# Directions for this task
Locate the line that contains "The width and height of the screenshot is (500, 373).". Copy it and every following line through the end of the records, exactly, and include nothing else.
== == ==
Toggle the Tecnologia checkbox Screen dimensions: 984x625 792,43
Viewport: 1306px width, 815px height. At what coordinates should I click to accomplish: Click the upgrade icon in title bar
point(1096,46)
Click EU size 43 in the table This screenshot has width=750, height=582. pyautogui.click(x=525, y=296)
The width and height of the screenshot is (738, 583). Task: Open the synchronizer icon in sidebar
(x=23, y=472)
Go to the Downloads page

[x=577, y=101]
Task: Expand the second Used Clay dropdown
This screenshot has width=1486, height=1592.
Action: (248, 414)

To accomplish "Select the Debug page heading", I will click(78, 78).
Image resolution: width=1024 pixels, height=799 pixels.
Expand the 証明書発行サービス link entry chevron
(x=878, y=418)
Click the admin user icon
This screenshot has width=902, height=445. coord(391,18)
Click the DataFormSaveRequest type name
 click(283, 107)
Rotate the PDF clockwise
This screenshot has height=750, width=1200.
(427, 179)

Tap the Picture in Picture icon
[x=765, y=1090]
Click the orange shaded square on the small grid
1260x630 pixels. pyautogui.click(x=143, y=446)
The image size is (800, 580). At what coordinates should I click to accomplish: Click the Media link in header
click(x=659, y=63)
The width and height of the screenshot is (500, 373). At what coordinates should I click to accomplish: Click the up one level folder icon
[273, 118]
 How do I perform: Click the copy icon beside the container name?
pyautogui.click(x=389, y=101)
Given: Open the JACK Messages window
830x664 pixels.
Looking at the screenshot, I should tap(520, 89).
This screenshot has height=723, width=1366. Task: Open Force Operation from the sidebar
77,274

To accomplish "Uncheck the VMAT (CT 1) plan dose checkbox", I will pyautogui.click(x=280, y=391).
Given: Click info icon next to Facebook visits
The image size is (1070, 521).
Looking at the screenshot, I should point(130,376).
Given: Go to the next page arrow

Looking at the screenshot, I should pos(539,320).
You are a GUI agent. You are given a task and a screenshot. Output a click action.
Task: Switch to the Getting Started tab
== == ==
# Exercise response
The width and height of the screenshot is (500, 373). At what coordinates should I click to accomplish: Click the up one level folder icon
[273, 118]
 How do I perform: Click the copy icon beside the container name?
pyautogui.click(x=389, y=101)
Given: Open the JACK Messages window
830x664 pixels.
Looking at the screenshot, I should tap(520, 89).
This screenshot has height=723, width=1366. Task: Open Force Operation from the sidebar
77,274

To accomplish "Uncheck the VMAT (CT 1) plan dose checkbox", I will pyautogui.click(x=280, y=391).
Given: Click info icon next to Facebook visits
The image size is (1070, 521).
Looking at the screenshot, I should point(130,376).
Given: Go to the next page arrow

Looking at the screenshot, I should pos(539,320).
You are a GUI agent. You are given a task and a screenshot. Output a click action.
Task: Switch to the Getting Started tab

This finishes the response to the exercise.